● **DOCUMENT SECTION**
****************************************

Claire said when she was a little girl she’d talk about her dream of “looking after the babies” in Africa.
She was working as a nanny when she flew to Tanzania on New Year’s Eve 2009 for seven weeks. This was after Googling ‘African baby home’.
‘New kid’ Alfie, then 13-month-old was placed in her arms. She soon made it her personal mission to get the serious little toddler to smile.
“I spent a lot of time caring for him and after a couple of weeks he started smiling at me – but only me,” she said.
“Now that serious little boy is my eldest son.”
She was in floods of tears when it was time to come home in February 2009. Within weeks she’d quit her job to return for a further five weeks with Alfie and the kids.
It helped her make up her mind to come home to the UK and work for a year to fund a longer stretch abroad.
After a year as a live-in nanny, she moved back to Tanzania in May 2011, to manage the orphanage, in charge of 20 staff and up to 54 babies at a time.
Little Alfie had been moved to another orphanage 15km away, and she visited hoping to sponsor his education – but ended up adopting him
“Within five months he was living with me as my son. Now he’s nine.”
He didn’t speak a word of English and she spoke no Swahili at the time, but they bonded by rolling bouncy balls down the corridors of their new home.
“I loved him and he loved me and we just fitted together as a team.”
Just a couple of months later, in December 2011, two-year-old Layla was welcomed into the family.
‘Girly girl’ Layla could no longer be cared for by her parents, and had met Claire during her first volunteering stint, when she was just five-months-old.
Claire would often short-term foster particularly vulnerable and malnourished children from the orphanage, to give them round the clock care.
Just three months after her brood grew to two, she was called to pick up a tiny girl from a nearby village, who could no longer be cared for by her parents.
Claire was told the 10lb ‘baby’ was five-months-old, but she turned out to be an extremely malnourished two-year-old.
Caring Claire took her in full-time to give her the best chance of survival and four months on, in July 2012, Isabella, now eight, was officially handed over to Claire.
“She just instantly fit in and was part of the family,” said Claire.
“I sort of thought ‘what’s another one?’, you know.”
Six months on Claire moved to Arusha, Tanzania, to set up a new baby orphanage in March 2012.
She met 4lb abandoned baby Jack, then ten days old, eight months later when she picked him up from hospital.

****************************************

● **PROVIDED RECORDS**
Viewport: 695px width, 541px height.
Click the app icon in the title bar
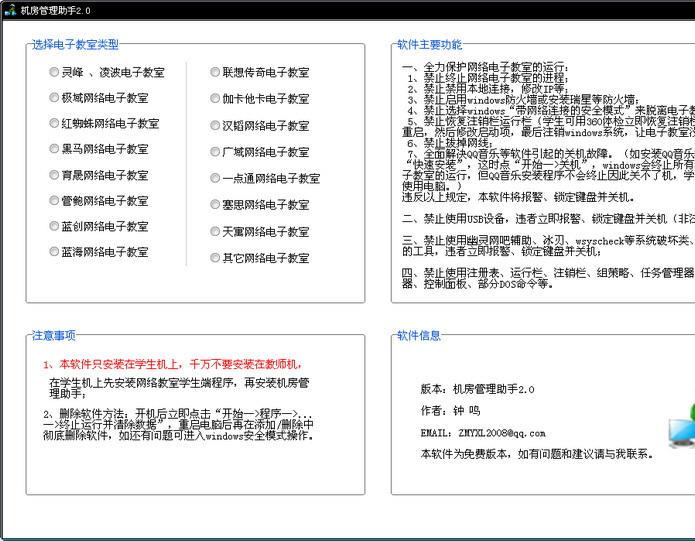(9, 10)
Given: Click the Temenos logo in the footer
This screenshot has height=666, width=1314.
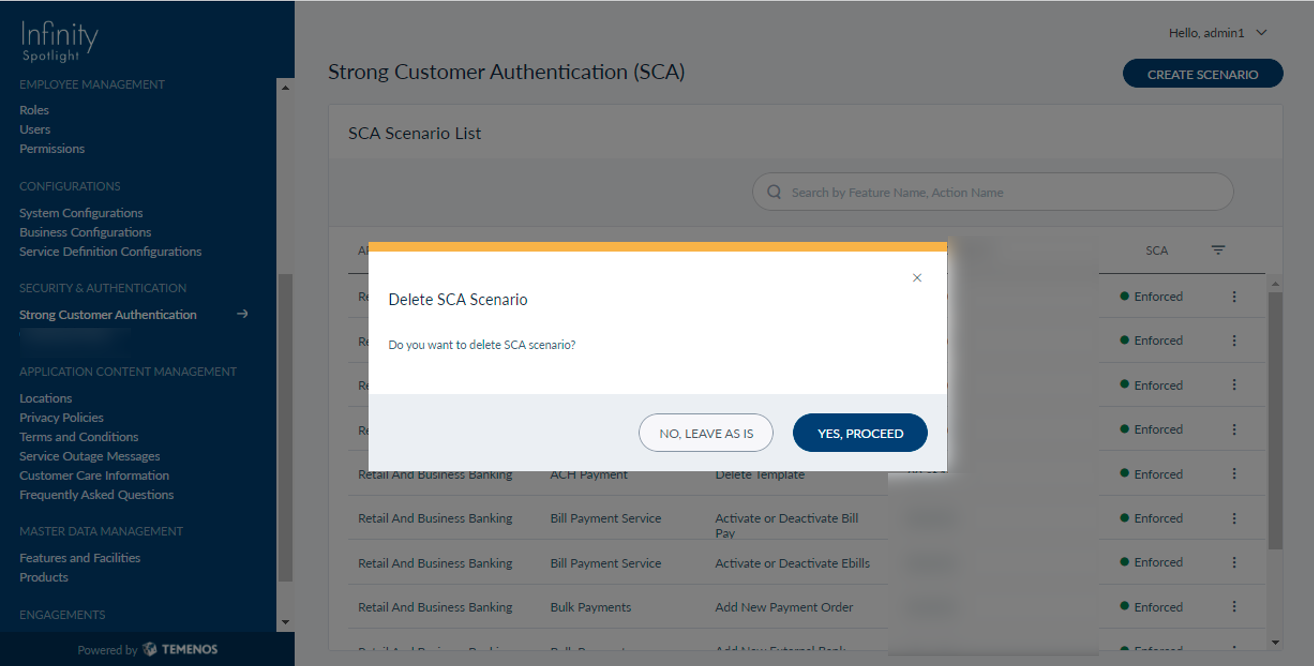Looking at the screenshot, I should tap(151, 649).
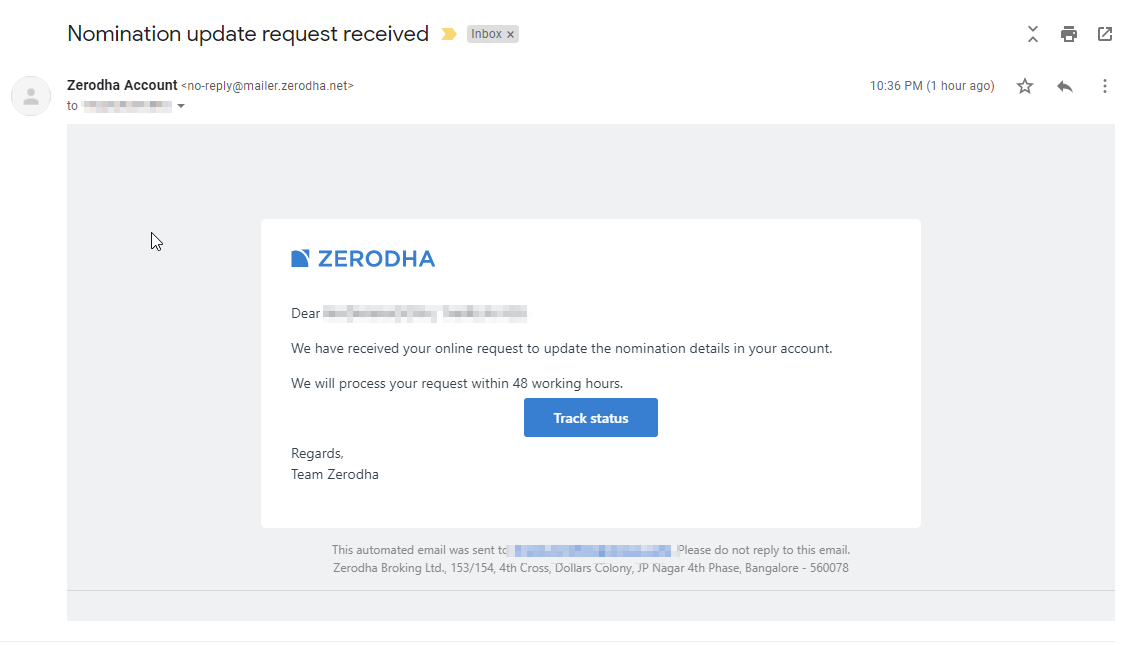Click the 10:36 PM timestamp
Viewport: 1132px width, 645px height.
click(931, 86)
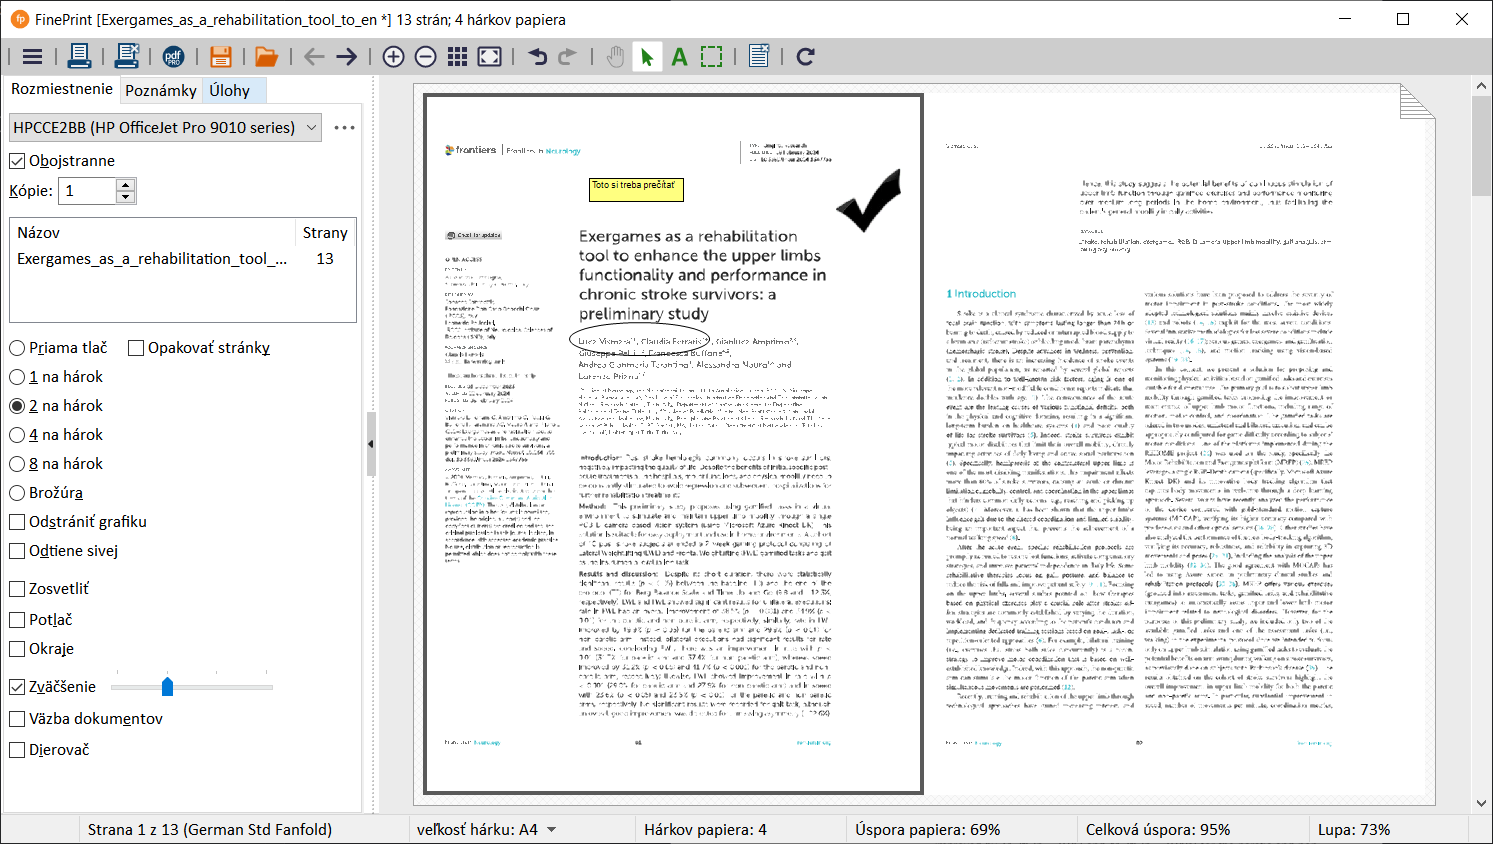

****************************************

● **USING THE INFORMATION**
1. Please say whether each statement agrees with the account of Claire's adoptions in Tanzania, answering yes or no and quoting the deciding words: (a) Claire's first trip to Tanzania lasted seven weeks. (b) Alfie spoke English when Claire adopted him. (c) As orphanage manager, Claire oversaw 20 staff.
2. Continue the account of Claire's adoptions in Tanzania from its last sentence.
The records play no part in the tasks.

● **WRITTEN RESPONSES**
1.
(a) Yes: "for seven weeks"
(b) No: "He didn’t speak a word of English"
(c) Yes: "in charge of 20 staff and up to 54 babies at a time"

2.
Jack was so small he needed to be woken up to feed, and needed constant warmth, so Claire carried him in a ‘kangaroo’ sling while she worked in the office.
Waking up through the night to feed him cemented their bond, and she adopted him eight months later in August 2013.
“In 13 months I went from caring for one to caring for four,” she said.
“Sometimes when I think about it, I realise it is a bit crazy, but it just fitted and felt right.
“Ever since I was a young girl I wanted a big family.
“When I got Alfie I did think ‘two and I’ll stop’. but it just happened and it worked, and my childhood wish came true.”
With four children to look after, she left the orphange to support her super-sized family. Claire has been searching for paid work ever since.
The four children are now thriving at school. Claire is almost fluent in Swahili, but she has found it impossible to find work.
She has relied on regular payments from her parents, Helen, 63, a catering worker, and Derek, 65, a retired carpenter. Derek passed away earlier this year.
Claire has also returned home for short work stints when money was particularly tight. She has been helped by friends and family back in the UK.
She decided to move her family back to the UK in late 2014. Claire has been working through the legal paperwork and ‘red tape’ ever since.
So far she has completed the required ‘adoption’ paperwork, obtained their birth certificates and got their passports.
But she needs to fund their flights, visas and for final ‘rubber stamping’ legal hearings when she gets back to the UK.
She said: “I don’t ask for help very easily – it’s not something that comes to me easily.
“With only a months worth of savings left I am now in a race against time to get the money we need or the future of my family is in jeopardy.”